Stalin
“You must add some thoughts about peace, I don’t know where, but it must be done.”
“We’ll give you a room,” said Voroshilov. “It has to be warm. Give ’em tea or they’ll start drinking! And don’t let them out until they’ve finished.” They worked for four hours.
“We need to think about this overnight,” said Mikhalkov.
“Think all you like,” snapped Molotov, “but we can’t wait.” As they left, they heard him order: “Send it to Stalin!”

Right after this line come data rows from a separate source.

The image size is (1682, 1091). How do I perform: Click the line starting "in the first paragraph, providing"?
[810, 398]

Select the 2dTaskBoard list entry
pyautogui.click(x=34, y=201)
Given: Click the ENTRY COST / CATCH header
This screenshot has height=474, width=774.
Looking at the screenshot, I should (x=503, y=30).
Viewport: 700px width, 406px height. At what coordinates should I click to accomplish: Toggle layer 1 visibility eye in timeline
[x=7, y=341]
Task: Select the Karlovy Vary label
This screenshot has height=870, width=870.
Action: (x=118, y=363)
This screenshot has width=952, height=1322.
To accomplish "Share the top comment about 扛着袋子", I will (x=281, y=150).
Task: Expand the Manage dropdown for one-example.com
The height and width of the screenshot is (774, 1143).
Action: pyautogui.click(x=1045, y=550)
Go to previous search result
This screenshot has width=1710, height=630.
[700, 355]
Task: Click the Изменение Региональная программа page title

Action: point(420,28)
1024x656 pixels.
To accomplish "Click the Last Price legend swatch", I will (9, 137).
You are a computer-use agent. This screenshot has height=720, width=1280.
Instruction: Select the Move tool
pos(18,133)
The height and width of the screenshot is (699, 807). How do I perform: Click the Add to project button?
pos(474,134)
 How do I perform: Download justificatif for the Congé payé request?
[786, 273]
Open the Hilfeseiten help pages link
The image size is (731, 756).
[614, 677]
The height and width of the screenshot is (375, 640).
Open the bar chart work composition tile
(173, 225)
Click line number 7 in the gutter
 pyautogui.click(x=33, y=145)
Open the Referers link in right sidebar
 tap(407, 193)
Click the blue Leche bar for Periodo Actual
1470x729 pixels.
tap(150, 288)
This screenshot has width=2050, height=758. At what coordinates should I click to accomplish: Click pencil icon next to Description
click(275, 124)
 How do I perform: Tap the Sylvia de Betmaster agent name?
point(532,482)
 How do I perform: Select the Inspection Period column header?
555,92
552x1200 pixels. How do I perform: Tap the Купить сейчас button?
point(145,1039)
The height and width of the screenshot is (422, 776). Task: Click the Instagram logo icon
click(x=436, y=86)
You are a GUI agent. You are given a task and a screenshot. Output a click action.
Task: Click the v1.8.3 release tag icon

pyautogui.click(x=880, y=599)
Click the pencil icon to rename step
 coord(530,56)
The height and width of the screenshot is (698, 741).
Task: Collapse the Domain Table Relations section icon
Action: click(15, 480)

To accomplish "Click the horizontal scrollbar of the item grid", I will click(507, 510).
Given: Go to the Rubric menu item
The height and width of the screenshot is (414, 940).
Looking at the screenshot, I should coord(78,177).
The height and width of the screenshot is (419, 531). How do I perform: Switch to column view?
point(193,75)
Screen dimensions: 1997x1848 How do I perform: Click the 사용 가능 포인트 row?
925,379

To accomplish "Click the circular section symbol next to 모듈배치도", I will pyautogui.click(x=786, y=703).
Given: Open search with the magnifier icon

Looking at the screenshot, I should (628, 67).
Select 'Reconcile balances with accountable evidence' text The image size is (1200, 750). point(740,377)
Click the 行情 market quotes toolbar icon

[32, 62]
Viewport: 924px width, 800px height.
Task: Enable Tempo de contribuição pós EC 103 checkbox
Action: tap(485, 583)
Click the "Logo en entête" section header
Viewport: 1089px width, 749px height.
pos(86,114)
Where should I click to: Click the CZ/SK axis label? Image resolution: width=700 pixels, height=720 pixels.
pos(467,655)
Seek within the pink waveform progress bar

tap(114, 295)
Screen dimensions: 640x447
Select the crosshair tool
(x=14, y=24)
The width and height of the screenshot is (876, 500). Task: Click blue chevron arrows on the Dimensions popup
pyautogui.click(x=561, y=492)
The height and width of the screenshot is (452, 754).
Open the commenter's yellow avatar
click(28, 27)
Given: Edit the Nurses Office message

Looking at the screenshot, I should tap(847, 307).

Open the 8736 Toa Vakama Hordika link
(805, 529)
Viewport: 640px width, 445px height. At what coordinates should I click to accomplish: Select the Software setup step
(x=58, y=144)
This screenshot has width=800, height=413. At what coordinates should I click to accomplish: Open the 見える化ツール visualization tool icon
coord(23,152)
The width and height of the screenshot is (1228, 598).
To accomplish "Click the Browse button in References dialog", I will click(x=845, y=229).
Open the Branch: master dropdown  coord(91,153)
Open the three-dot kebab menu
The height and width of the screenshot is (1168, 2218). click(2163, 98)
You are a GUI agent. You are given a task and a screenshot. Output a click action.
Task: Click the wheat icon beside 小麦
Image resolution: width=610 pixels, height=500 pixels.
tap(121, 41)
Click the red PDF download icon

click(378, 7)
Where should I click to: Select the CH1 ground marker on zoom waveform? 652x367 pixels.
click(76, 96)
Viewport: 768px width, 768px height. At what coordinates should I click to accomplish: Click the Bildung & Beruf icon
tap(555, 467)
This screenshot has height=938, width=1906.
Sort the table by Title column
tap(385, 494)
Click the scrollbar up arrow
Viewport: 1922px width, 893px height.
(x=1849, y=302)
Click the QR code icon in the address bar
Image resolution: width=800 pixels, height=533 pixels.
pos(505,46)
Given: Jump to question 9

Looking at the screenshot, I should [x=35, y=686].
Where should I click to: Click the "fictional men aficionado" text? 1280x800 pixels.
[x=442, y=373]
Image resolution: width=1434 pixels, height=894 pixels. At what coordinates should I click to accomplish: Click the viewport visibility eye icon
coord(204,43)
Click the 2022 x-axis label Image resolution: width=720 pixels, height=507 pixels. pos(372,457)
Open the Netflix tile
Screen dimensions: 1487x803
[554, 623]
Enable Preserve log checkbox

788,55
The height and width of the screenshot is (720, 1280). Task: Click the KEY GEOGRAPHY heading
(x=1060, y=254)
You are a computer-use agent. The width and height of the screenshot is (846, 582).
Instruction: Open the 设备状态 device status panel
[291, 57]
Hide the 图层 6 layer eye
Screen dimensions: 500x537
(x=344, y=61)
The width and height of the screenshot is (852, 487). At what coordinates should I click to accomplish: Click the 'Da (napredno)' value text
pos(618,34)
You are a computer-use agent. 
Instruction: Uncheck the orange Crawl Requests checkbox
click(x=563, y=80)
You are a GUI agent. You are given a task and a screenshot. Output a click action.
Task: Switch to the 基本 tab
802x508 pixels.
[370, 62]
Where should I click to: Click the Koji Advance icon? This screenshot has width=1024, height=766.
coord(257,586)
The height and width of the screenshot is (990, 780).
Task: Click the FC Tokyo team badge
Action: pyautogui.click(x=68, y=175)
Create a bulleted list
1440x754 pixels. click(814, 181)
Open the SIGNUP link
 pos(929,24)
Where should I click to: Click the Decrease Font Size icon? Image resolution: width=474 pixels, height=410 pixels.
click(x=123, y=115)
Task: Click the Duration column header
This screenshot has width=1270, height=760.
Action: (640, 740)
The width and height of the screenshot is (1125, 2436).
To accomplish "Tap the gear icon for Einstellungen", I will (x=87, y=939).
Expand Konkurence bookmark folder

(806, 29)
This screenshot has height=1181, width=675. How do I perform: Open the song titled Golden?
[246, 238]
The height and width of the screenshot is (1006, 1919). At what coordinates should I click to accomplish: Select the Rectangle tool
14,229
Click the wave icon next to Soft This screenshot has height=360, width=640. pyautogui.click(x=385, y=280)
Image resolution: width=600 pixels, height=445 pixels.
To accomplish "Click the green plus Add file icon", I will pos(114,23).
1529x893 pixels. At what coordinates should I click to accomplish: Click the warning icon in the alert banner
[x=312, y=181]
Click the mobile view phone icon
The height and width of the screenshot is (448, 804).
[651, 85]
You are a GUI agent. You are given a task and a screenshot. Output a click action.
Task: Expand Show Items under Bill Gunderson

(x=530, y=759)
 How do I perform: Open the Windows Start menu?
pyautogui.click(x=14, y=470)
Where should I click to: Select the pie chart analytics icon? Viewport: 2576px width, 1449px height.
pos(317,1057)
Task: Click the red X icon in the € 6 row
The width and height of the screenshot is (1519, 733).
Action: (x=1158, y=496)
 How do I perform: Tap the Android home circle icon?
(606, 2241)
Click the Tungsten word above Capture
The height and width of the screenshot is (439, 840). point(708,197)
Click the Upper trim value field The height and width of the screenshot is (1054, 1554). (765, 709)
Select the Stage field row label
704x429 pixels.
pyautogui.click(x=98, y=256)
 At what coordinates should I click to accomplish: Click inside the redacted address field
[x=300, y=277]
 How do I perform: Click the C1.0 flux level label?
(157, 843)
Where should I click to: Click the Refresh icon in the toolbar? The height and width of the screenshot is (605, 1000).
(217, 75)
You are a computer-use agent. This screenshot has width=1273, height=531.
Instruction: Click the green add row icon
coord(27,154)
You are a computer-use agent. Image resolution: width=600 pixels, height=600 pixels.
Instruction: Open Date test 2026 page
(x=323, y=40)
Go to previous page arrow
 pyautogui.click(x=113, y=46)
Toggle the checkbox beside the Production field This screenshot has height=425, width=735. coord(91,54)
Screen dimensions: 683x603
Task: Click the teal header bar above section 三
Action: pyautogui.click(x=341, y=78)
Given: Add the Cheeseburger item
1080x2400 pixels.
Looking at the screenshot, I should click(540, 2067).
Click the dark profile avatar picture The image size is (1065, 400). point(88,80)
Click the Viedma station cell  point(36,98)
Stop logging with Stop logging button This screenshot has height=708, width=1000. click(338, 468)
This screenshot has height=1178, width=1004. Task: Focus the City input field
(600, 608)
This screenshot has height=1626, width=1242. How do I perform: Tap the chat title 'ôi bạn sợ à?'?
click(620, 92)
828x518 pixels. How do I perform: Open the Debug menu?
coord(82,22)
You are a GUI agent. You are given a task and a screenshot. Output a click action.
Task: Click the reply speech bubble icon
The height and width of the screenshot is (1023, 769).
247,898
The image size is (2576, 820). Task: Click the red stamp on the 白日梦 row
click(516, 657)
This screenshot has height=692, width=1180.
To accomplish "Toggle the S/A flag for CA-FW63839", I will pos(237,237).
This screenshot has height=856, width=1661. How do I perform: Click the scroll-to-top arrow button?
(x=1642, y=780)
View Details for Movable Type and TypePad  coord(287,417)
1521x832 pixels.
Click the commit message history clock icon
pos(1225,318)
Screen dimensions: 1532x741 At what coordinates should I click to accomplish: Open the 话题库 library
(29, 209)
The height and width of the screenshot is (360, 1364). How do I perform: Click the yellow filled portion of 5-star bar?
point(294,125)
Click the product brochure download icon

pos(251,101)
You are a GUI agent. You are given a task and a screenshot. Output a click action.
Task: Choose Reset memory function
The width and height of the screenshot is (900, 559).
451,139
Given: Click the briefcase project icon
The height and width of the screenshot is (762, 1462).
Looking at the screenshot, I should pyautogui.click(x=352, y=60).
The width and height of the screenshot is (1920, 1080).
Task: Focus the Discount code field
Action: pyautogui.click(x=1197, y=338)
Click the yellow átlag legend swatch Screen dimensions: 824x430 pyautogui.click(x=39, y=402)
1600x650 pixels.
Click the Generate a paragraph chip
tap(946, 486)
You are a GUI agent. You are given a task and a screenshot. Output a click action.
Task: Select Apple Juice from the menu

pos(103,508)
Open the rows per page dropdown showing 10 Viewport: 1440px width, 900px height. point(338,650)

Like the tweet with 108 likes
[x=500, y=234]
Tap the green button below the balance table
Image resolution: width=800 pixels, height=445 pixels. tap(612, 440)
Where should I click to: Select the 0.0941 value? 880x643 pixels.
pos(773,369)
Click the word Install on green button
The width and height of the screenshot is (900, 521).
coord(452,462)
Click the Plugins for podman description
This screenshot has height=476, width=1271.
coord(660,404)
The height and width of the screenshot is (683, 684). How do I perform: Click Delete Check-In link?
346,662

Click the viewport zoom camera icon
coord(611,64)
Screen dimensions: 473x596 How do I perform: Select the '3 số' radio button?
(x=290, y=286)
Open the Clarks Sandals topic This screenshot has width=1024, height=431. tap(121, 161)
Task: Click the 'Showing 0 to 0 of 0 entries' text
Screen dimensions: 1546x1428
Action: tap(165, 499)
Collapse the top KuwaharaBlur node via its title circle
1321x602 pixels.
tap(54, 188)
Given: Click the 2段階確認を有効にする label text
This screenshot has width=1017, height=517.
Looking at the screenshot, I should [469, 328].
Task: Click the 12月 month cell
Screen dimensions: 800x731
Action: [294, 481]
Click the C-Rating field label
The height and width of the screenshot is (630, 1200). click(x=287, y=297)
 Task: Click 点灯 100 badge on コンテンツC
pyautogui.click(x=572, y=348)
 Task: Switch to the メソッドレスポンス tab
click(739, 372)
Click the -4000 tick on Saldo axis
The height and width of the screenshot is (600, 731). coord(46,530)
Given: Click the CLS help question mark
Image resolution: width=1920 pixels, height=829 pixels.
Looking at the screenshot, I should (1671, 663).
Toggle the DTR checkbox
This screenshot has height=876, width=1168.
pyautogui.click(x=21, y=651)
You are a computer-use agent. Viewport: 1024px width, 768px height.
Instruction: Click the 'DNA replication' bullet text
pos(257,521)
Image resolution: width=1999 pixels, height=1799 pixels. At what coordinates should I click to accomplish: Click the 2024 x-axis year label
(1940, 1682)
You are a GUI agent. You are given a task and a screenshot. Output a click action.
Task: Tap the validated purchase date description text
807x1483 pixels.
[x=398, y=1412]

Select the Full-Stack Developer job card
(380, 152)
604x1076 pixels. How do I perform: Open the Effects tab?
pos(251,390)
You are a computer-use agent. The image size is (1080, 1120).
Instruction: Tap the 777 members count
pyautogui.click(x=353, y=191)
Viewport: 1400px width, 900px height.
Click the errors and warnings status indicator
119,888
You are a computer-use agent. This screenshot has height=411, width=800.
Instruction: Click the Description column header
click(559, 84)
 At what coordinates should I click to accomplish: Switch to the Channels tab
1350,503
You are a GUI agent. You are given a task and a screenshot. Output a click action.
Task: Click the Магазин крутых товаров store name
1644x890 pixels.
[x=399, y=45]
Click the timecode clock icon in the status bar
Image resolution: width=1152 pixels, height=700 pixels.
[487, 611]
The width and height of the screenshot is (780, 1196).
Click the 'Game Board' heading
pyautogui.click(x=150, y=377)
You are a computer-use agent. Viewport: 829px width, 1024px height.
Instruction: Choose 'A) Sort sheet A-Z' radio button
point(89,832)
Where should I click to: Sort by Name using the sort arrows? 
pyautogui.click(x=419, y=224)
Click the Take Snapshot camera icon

At a quarter to midnight, Stalin tinkered with the new draft in his red pencil, changing the words of the verses, sending it to Molotov and Voroshilov: “Look at this. Do you agree?” On 26 October, Voroshilov, the Marshal demoted to song judge, was diligently listening to another thirty anthems in the Bolshoi’s Beethoven Hall, when suddenly “Stalin arrived and all was done very fast.” It was now a remarkable gathering, with Stalin, Voroshilov and Beria sitting down with Shostakovich and Prokofiev to discuss the composition. When the lyricists arrived, they found Stalin, “very grey and very energetic” in his new Marshal’s uniform. Walking around as he listened to the melodies, Stalin asked Shostakovich and Prokofiev which orchestra was best—should it be an ecclesiastical one? It was hard to choose without an orchestra. Stalin gave them five days to prepare some more anthems, said goodbye and left the hall.
At three the following morning, Poskrebyshev called the lyricists, putting through the Supreme Songwriter who said that he now liked the text, but it was too “thin” and short. They must add one verse, one rousing verse about the Red Army, power, “the defeat of the Fascist hordes.”219
Stalin celebrated the Allied conference with a banquet on 30 October and then returned to music. At 9 a.m. on 1 November, flanked by Molotov, Beria and Voroshilov, he arrived at the Beethoven Hall and listened to forty anthems in four hours. Over dinner afterwards, the magnates finally came to a decision: Voroshilov telephoned the two lyricists in the middle of the night to announce that they liked the anthem of A. V. Alexandrov. He then handed the phone to Stalin who was still tinkering.
“You can leave the verses,” he said, “but rewrite the refrains. ‘Country of Soviets’—if it’s not a problem, change it to ‘country of socialism.’ Status: secret!” The lyricists worked all night, now with Alexandrov’s music. Voroshilov sent it to Stalin and invited the composers to his dacha where he presided like “a very funny and cheerful uncle” over a sumptuous feast.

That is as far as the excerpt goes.